DIRECTIONS FOR THIS TASK – Using the listing below, retype the line bearing "留言 (142, 1305)" and each line after it, word for word, and nothing further.

DATA TO EXAMINE –

------------------------------------------------

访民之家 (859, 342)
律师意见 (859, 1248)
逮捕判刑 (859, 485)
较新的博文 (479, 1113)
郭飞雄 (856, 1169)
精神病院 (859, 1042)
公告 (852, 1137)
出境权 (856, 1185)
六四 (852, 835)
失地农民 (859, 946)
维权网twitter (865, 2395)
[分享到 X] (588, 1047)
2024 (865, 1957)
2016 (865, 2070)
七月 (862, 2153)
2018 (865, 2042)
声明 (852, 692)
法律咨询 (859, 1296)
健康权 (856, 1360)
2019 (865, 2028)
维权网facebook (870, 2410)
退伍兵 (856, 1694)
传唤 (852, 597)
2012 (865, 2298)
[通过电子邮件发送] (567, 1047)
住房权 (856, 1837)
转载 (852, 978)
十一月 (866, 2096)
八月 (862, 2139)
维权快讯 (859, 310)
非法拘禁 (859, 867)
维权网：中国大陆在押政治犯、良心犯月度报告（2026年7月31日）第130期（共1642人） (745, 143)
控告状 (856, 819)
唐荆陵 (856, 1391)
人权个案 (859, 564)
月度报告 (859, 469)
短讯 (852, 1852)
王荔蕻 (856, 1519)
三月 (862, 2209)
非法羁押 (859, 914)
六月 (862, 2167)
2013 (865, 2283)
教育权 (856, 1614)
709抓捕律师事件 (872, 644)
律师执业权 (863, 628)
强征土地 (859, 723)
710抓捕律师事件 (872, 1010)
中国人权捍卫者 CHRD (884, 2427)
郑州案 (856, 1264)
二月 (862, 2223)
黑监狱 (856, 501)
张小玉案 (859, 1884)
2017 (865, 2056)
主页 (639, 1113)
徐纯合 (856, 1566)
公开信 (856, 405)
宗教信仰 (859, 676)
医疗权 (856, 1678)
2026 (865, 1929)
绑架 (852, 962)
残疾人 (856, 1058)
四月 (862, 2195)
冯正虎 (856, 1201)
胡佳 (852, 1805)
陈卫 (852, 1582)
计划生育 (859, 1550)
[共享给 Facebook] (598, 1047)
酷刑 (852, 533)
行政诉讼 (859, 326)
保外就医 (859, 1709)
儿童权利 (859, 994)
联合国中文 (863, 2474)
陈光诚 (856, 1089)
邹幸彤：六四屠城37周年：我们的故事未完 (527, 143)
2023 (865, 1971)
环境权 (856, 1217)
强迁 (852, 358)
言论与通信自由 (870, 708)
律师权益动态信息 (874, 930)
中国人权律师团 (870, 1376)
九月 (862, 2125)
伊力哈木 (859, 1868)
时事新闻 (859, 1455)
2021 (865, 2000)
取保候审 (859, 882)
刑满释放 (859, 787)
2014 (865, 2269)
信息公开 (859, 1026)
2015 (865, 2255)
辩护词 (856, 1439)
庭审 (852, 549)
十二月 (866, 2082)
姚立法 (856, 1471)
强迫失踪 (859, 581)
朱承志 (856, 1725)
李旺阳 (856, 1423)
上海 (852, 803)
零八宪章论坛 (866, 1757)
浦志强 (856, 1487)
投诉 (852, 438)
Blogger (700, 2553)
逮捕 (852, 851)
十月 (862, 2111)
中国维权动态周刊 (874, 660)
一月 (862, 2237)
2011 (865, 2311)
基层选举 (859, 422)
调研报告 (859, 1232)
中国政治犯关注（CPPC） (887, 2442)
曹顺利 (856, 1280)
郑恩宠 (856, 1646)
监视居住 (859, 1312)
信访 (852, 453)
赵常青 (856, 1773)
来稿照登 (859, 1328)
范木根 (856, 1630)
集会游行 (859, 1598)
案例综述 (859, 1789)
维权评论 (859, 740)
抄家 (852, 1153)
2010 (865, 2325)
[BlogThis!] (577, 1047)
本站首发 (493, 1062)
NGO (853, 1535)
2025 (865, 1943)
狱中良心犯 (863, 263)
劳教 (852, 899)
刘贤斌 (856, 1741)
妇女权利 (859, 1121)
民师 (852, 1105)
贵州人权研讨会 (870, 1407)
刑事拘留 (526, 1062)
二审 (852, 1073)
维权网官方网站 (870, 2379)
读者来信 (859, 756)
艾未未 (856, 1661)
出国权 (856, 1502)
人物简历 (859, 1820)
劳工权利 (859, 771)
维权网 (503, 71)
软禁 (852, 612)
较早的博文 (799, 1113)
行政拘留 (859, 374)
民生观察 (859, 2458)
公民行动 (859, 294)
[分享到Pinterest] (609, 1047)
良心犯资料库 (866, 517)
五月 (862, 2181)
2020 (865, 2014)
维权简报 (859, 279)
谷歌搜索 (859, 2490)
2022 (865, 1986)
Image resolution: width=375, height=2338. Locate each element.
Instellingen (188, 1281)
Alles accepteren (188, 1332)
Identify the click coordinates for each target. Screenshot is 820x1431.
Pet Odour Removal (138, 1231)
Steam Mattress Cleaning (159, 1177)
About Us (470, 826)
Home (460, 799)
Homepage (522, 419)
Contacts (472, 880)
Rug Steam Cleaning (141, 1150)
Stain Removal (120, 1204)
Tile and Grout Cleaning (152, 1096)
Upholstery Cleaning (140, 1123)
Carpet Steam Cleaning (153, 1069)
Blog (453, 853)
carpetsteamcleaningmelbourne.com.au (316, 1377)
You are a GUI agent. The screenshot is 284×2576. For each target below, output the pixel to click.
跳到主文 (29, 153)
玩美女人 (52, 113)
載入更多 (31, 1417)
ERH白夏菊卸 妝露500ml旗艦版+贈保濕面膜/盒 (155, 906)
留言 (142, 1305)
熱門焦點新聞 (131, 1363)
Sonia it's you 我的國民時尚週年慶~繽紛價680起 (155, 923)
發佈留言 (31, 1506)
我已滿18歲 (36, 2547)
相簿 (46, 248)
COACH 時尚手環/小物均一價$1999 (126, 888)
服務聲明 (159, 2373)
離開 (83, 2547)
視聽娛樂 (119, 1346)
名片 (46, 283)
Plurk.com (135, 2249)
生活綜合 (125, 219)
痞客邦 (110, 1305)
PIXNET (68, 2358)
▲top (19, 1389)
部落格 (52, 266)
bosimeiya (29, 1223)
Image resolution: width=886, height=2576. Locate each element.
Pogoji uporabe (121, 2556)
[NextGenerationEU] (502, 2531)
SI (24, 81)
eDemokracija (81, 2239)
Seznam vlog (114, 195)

------------------------------------------------

YOUR RESPONSE –
留言 (142, 1305)
熱門焦點新聞 (131, 1363)
Sonia it's you 我的國民時尚週年慶~繽紛價680起 (155, 923)
發佈留言 (31, 1506)
我已滿18歲 (36, 2547)
相簿 (46, 248)
COACH 時尚手環/小物均一價$1999 (126, 888)
服務聲明 (159, 2373)
離開 (83, 2547)
視聽娛樂 (119, 1346)
名片 (46, 283)
Plurk.com (135, 2249)
生活綜合 (125, 219)
痞客邦 (110, 1305)
PIXNET (68, 2358)
▲top (19, 1389)
部落格 (52, 266)
bosimeiya (29, 1223)
Image resolution: width=886, height=2576. Locate each element.
Pogoji uporabe (121, 2556)
[NextGenerationEU] (502, 2531)
SI (24, 81)
eDemokracija (81, 2239)
Seznam vlog (114, 195)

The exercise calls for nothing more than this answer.